I actually did research on this subject (one-handed ordination) in the early 1990s when it first became a hot topic. Not only have the Eastern Rites always used one hand, but the Roman Rite also did for several centuries, and then switched back. I went to The Catholic University of America library and found the original editions of the Pontificale Romanum from those times; CUA had a huge collection of them going back a very long time, and I found where the right hand dextram was indicated. Now, the article posted by Matto simply dismisses this as irrelevant by asserting that Pope Pius XII decided that it was two hands. No, he was simply indicating the point at which the essential matter+form were combined to confect the Sacrament, which simply happened (in the current practice) to be two hands. Nowhere does he state that the ordaining bishop must use two hands for validity. This is effectively like saying that if a Roman Rite bishop used an Eastern Rite formula, it would be invalid ... which is total nonsense.
To this day, Bishop Kelly holds all the Sacraments conferred by Bishop Williamson to be invalid .. and those priests ordained by Bishop Williamson. That would basically render the entire Resistance line of bishops and priests invalid. They re-confirm people who had been confirmed by Bishop Williamson (I don't even know if it's conditional).

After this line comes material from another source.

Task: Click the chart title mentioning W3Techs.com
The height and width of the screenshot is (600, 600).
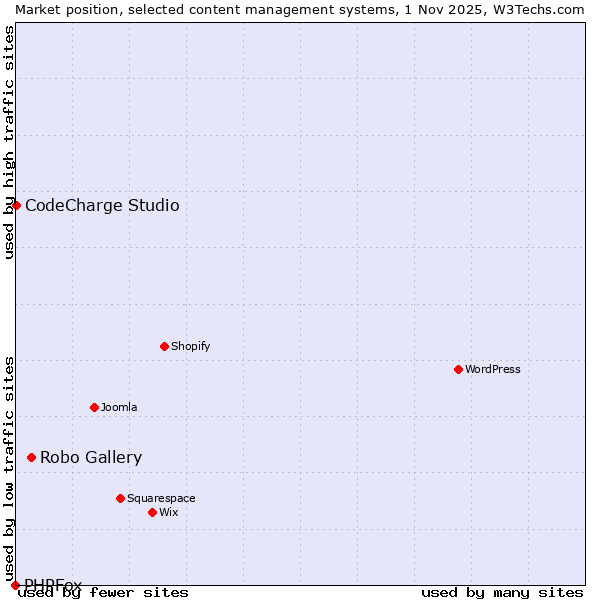Action: (x=300, y=9)
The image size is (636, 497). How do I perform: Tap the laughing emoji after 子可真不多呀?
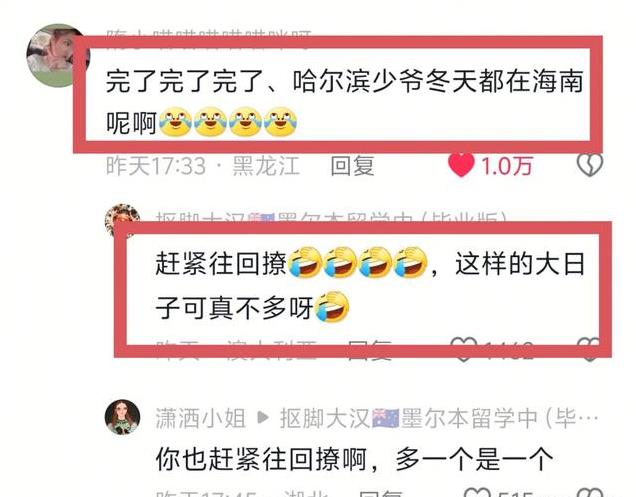point(333,307)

So, prior to Pius XII, there was some disagreement among theologians regarding the exact point at which the ordination took place, where the essential matter and form were combined and the priest became a priest, since there were a number of laying on of the hand or hands. All he did was say "here's where it happens." He was not making it so, but simply indicating where it has always happened in that Rite.
So an analogy might be that the Roman Rite prescribes the use of unleavened bread for the Mass, whereas the Eastern Rite has long used leavened bread. Now, for a Roman Rite priest to use unleavened bread unless out of necessity would be gravely illicit (if done intentionally), but it would nevertheless be valid. There are many stories of priests in prisons and labor camps who used whatever bread they could get (usually leavened) to offer Mass in cαмρs. They often also used very abbreviated consecrations ... since the Missale Romanum was not available there, obviously. In the case of Archbishop Lefebvre in 1976, since when he did ordinations all by himself in those days, he would go from ordinations to the sub diaconate one day to ordinations to the diaconate the next and finally ordination to the priesthood, so it was probably done out of habit because the previous ordinations were done with just one hand. So there was no sin there either even if he was objectively out of compliance with the rubrics. Priests mess up all the time, unintentionally, when they get confused by the rubrics.